Reputation: 397
I am trying to create a simulation using boost library, but I encountered a problem on asynchronous communication of processes. In our case, there are 2 processes which sends/receives messages from/to each other (using isend and ireceive commands). If I wait for all send/receive commands to complete, then everything is OK. So, this is my working code:
boost::mpi::communicator* comm;
// Initialize MPI and etc.
...
std::vector<boost::mpi::request> sendRequests;
std::vector<boost::mpi::request> receiveRequests;
for(int i=0; i< 10; i++){
receiveRequests.push_back(comm->irecv(0, 3000, receivedMessage));
sendRequests.push_back(comm->isend(1, 3000, sentMessage));
boost::mpi::wait_all(receiveRequests.begin(), receiveRequests.end());
receiveRequests.clear();
}
However, I want to cancel receiving messages if it takes too much time. So, I try to test if the communication is completed or not, using test and cancel function. So, I modified my code just like below:
boost::mpi::communicator* comm;
// Initialize MPI and etc.
...
std::vector<boost::mpi::request> sendRequests;
std::vector<boost::mpi::request> receiveRequests;
for(int i=0; i< 10; i++){
receiveRequests.push_back(comm->irecv(0, 3000, receivedMessage));
sendRequests.push_back(comm->isend(1, 3000, sentMessage));
vector<boost::mpi::request>::iterator it = receiveRequests.begin();
while(it != receiveRequests.end()){
if(!((*it).test()))
(*it).cancel();
receiveRequests.erase(it);
}
}
Now, my program crashes and I get this error after the first iteration of the loop:
terminate called after throwing an instance of 'std::length_error'
what(): vector::_M_fill_insert
terminate called after throwing an instance of 'std::bad_alloc'
what(): std::bad_alloc
terminate called after throwing an instance of 'boost::exception_detail::clone_impl<boost::exception_detail::error_info_injector<boost::mpi::exception> >'
what(): MPI_Test: Message truncated, error stack:
PMPI_Test(168)....................: MPI_Test(request=0x13bba24, flag=0x7fff081a7bd4, status=0x7fff081a7ba0) failed
MPIR_Test_impl(63)................:
MPIDI_CH3U_Receive_data_found(129): Message from rank 0 and tag 3000 truncated; 670 bytes received but buffer size is 577
So, I'd like to know how to resolve this error.
Upvotes: 1
Views: 556
Reputation: 397
Finally, I figured it out. It was just because of the race condition between test and cancel methods. Since there are hundreds of message requests during the run-time, sometimes this situation occurs. After testing a request, the program cannot cancel it, because it has just finished (after the test method, but before the cancel method). That's why it occurs irregularly. So, I had to change the way what I wanted to do and remove the cancel method.
Upvotes: 0
Reputation: 393593
Where does it
come from? It's nowhere
Note that push_back could reallocate and this invalidates any pending iterators.

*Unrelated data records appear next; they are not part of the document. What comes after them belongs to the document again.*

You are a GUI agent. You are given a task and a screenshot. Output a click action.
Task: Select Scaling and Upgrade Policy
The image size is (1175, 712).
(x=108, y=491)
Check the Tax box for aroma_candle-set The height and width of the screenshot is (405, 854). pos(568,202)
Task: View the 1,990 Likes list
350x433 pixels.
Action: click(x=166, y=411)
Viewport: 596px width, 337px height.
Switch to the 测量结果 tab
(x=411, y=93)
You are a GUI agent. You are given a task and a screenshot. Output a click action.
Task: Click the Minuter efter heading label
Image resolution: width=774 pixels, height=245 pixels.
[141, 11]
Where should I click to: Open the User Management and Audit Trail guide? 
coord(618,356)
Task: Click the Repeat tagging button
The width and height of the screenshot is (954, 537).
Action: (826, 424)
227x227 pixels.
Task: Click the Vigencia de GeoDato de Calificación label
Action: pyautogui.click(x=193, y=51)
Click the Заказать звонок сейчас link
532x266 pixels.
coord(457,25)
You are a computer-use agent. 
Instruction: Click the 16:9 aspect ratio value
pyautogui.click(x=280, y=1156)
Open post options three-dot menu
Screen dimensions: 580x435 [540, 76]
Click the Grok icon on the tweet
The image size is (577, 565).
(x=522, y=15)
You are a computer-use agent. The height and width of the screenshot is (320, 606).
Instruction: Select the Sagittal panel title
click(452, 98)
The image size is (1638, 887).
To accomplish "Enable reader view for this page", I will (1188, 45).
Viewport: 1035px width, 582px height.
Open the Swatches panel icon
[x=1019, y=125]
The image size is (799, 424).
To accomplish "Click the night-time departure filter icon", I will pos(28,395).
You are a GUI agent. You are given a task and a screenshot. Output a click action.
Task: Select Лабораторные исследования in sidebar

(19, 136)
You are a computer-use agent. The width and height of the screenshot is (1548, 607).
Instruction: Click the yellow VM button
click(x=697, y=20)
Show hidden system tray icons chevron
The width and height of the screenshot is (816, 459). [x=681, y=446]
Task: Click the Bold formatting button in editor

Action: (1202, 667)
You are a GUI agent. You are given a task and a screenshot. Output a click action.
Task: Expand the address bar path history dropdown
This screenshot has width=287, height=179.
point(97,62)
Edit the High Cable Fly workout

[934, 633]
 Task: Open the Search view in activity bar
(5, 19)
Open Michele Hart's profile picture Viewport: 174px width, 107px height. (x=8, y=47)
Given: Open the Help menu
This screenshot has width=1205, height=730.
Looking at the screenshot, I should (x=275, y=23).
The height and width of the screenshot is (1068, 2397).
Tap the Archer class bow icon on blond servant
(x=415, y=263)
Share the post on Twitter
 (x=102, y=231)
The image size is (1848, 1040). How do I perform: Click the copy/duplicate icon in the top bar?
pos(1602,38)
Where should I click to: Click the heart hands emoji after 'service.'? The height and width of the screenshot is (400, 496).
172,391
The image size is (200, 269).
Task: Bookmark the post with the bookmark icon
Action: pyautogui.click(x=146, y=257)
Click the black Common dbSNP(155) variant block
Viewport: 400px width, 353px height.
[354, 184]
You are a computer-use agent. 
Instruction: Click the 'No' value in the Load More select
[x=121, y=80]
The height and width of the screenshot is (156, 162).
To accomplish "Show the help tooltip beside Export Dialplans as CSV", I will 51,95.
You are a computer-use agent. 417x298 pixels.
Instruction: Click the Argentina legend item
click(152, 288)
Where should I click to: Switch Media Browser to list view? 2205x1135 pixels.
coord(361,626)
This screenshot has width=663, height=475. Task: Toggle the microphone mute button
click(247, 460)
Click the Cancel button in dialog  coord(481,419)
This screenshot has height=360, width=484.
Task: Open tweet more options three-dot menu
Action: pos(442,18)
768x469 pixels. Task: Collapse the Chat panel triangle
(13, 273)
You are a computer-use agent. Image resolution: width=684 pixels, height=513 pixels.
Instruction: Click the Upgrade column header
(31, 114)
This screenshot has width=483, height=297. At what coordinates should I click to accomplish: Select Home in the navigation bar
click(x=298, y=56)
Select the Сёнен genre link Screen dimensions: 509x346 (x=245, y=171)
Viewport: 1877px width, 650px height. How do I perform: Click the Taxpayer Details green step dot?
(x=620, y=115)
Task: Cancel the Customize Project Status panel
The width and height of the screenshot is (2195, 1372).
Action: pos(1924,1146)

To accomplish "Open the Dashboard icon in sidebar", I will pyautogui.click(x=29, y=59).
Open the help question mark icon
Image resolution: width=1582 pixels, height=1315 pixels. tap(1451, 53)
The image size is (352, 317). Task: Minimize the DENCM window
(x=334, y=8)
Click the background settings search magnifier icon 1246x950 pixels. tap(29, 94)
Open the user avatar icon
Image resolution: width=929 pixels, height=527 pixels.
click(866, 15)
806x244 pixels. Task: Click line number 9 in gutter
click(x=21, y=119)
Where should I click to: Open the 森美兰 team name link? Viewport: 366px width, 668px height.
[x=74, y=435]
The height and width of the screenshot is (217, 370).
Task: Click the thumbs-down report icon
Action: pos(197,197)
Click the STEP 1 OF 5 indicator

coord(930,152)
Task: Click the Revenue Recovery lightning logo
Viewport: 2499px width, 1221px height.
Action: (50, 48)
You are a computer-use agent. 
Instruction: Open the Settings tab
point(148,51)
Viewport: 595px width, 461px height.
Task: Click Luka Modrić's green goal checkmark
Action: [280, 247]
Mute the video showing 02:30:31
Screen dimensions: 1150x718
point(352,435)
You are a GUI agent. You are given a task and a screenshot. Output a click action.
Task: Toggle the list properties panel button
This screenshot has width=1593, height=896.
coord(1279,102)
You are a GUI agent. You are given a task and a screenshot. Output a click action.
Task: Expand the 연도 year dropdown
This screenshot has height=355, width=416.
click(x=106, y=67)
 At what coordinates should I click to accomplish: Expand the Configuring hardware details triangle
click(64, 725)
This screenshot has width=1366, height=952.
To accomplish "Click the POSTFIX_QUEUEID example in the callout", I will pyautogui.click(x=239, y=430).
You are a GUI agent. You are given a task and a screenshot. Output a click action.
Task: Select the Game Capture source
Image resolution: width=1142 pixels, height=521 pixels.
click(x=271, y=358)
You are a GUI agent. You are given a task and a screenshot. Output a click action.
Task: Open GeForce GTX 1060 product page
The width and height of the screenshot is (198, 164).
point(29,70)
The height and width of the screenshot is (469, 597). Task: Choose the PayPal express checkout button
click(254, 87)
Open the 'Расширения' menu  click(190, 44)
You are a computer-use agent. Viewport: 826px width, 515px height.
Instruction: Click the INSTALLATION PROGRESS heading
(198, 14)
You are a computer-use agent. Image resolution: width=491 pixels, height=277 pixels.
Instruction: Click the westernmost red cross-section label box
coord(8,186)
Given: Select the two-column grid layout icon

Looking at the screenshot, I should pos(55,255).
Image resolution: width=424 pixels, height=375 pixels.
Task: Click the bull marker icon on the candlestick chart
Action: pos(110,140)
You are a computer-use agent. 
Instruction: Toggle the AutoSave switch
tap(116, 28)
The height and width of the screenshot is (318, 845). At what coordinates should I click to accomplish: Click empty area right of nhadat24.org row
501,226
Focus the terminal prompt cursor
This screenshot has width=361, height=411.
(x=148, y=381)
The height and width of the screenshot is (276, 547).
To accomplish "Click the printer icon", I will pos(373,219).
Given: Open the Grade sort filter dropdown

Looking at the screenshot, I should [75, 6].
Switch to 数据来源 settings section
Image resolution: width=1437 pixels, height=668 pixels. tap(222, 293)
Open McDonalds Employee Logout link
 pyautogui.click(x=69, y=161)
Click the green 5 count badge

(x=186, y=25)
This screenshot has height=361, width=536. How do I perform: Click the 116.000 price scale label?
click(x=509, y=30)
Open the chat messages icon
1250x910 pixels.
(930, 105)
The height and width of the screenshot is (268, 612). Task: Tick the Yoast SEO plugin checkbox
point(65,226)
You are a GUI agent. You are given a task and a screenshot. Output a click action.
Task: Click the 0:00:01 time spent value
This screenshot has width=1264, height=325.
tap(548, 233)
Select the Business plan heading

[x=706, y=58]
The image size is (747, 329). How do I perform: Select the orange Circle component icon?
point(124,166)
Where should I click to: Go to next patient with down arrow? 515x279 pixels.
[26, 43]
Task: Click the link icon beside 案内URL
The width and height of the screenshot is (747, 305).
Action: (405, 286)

Also note that you need to conditionally increment it
in case you did the removal. The typical pattern is
it = receiveRequests.erase(it);
Update I see you have added information to the question. It should probably be:
vector<boost::mpi::request>::iterator it = receiveRequests.begin();
while(it != receiveRequests.end()){
if(!((*it).test()))
(*it).cancel();
it = receiveRequests.erase(it);
}
I'm not sure why you always erase every receive request. I'm assuming that's the intent
Upvotes: 1